RAYMOND LOKO – L’inspiration ne s’apprend pas, mais bien écrire s’apprend.

Marie-Léontine Tsibinda Bilombo

RAYMOND LOKO – L’inspiration ne s’apprend pas, mais bien écrire s’apprend.

 Loko Raymond est Doctorant en Statistiques. Pour le rêve, il choisit d’être romancier, poète et dramaturge. Agent municipal, longtemps Conseiller politique du député maire de Brazzaville, il a également été ancien Conseiller municipal de 2002 à 2003. Il a enseigné les Mathématiques, la Physique et la Gestion de Stocks à l’école de pharmacie Les Rosiers dont il est le promoteur et directeur général. L’établissement Les Rosiers se trouve au Plateau des 15 dans la rue Nko, à Brazzaville, Congo.

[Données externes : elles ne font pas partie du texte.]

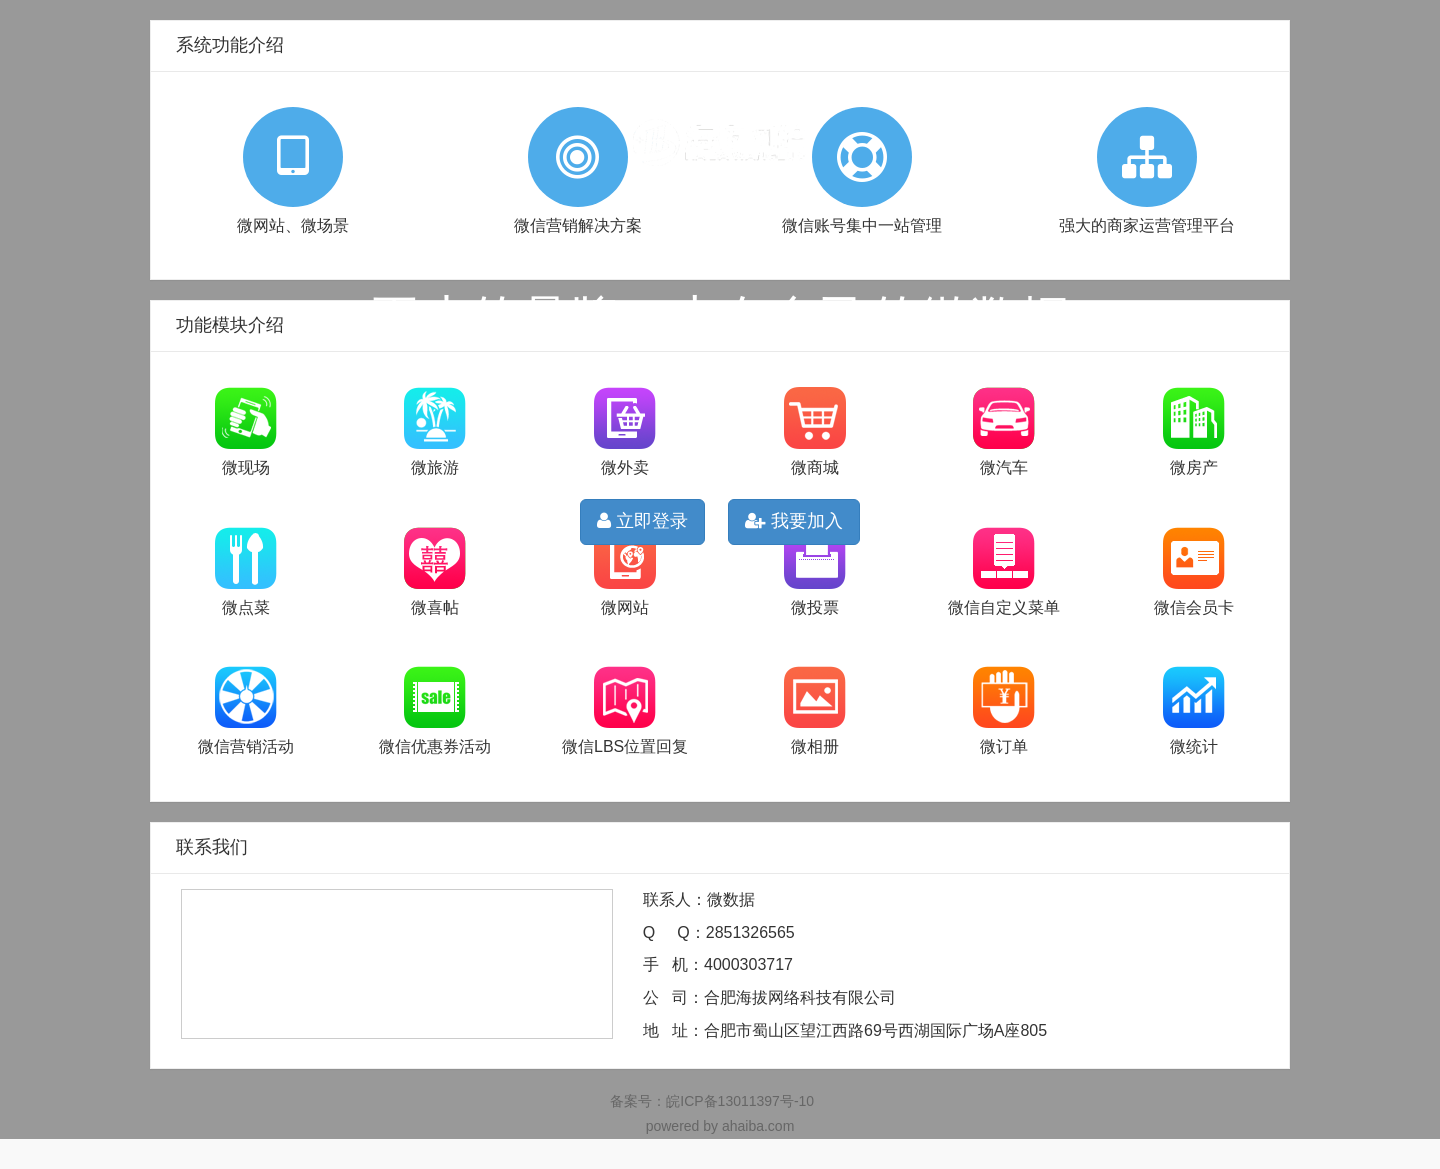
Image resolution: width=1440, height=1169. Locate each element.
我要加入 (794, 521)
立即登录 (642, 521)
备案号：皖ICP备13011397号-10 (712, 1101)
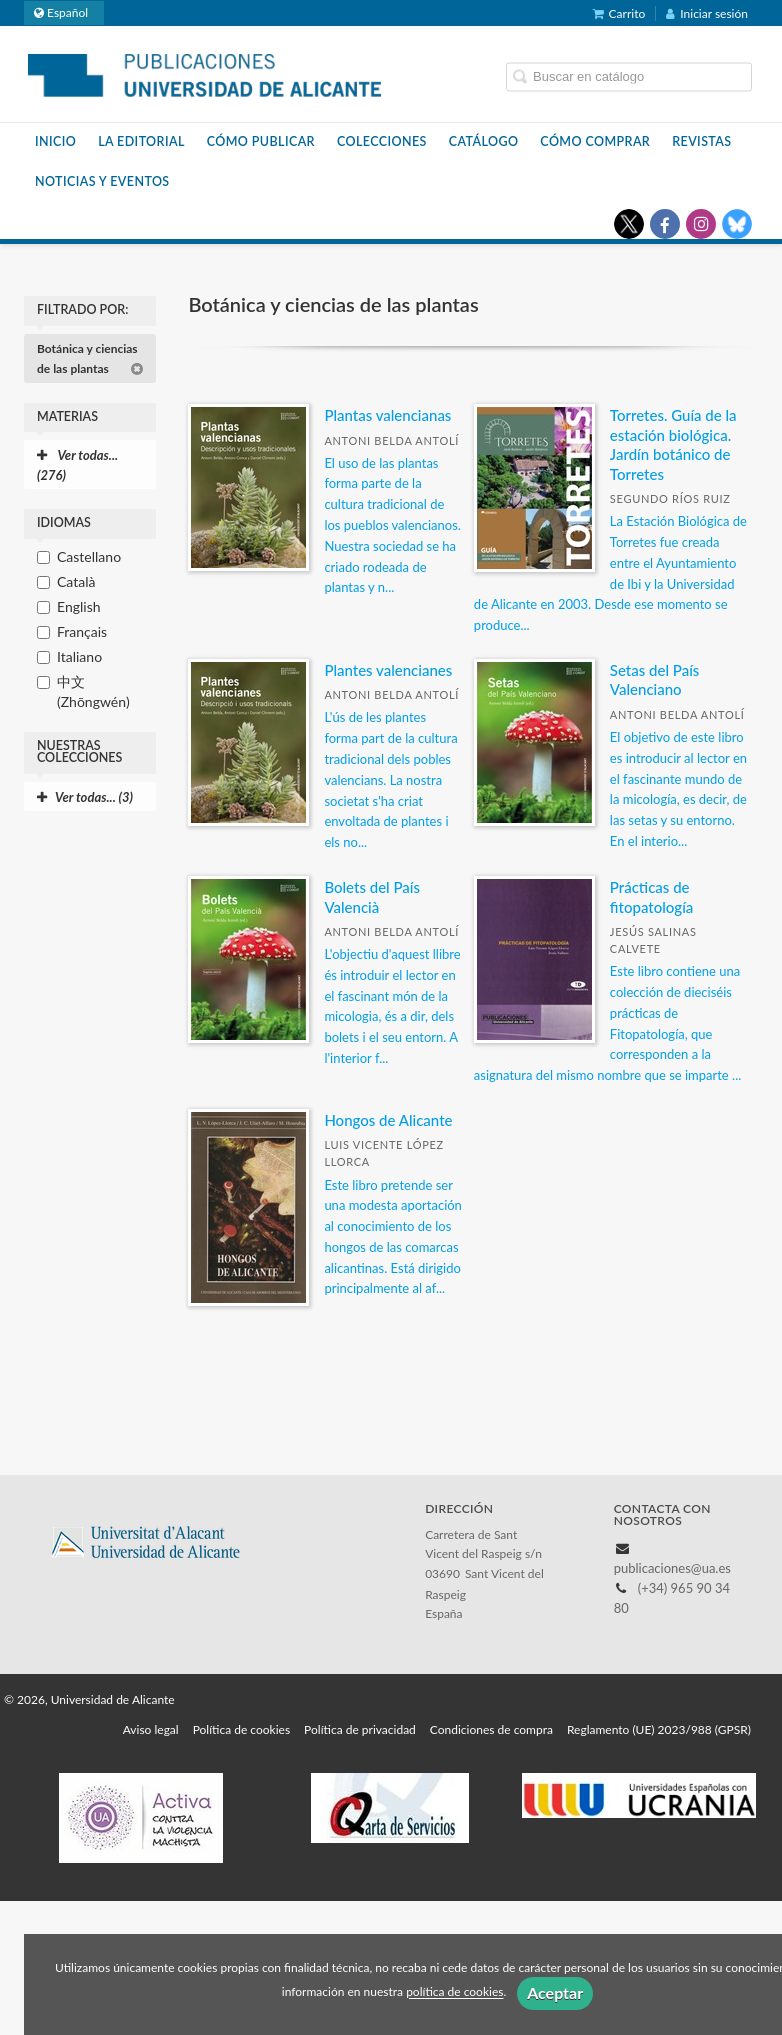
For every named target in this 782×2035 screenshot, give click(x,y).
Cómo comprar (595, 141)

L’écriture est devenue pour vous un moyen de partager l’espoir avec le monde?

Tout à fait. C’est le seul moyen pour moi de créer mon univers personnel où je peux vivre mes rêves tels que je le veux, un monde meilleur que je me fais le plaisir de partager avec les autres. Un bonheur est plus fort lorsqu’il est partagé. On ne peut le vivre seul. Seul, on court le risque de ne pas le reconnaitre alors qu’il est bien présent.

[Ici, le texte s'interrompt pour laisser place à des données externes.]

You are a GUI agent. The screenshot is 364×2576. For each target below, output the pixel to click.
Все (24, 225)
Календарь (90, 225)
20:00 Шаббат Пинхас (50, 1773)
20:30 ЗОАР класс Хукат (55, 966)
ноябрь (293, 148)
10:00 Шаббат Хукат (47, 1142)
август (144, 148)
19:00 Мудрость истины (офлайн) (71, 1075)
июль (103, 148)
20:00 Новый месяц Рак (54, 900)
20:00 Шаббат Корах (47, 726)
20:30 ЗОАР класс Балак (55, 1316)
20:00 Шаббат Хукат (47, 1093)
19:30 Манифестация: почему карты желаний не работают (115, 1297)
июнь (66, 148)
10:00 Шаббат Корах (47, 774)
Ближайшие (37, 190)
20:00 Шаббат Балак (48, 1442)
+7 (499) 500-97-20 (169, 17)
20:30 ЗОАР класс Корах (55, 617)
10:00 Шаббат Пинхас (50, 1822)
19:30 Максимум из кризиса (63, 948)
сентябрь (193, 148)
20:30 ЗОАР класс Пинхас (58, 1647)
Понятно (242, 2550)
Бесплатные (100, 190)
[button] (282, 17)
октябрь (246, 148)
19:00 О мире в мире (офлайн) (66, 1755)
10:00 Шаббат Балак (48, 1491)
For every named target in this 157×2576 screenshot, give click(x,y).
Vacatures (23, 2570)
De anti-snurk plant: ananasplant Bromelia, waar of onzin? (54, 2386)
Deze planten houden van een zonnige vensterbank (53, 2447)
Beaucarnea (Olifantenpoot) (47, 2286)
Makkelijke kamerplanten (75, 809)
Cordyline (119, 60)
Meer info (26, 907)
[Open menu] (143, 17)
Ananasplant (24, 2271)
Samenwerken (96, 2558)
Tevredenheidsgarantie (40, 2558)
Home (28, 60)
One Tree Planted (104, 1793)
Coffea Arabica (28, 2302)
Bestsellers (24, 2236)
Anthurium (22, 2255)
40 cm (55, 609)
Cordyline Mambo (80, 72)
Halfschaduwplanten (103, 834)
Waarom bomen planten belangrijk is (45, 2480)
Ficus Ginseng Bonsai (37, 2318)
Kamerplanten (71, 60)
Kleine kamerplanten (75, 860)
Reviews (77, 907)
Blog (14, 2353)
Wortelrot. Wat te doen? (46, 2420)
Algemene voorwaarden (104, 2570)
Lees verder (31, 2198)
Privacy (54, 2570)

Combien de romans avez-vous publiés jusqu’à ce jour?

Je suis également poète et dramaturge. Je suis effectivement auteur de neuf romans, mais je vous présente trois et vous laisse découvrir les autres.

L’héritage de Meya peint un tableau de plus de 150 proverbes, rendus avec toute leur originalité en Kongo d’abord avant d’être traduits en français, de plusieurs contes, énigmes et légendes. 

Une Folle dans la cour du roi, Ayessa, Congolais. Aminata, Malienne. Tous deux, étudiants à l’université d’Abidjan, font connaissance grâce au jeu des découvertes. Un jeu consistant à correspondre avec un inconnu de sexe opposé. Un amour romantique et dramatique, en même temps, naît entre les deux.

La république en Jaune, Un fait inédit se produit en République Fédérale du Congo, RFC. Une femme noire, Ntombo Anne, accouche de jumeaux de couleurs différentes. L’un est Noir, Senior Nzounzi Tchicaya, et l’autre Blanc, Junior Ntsimba Tchicaya.

 Que devons-nous retenir de votre pièce Le crucifié de Mbanza Kongo?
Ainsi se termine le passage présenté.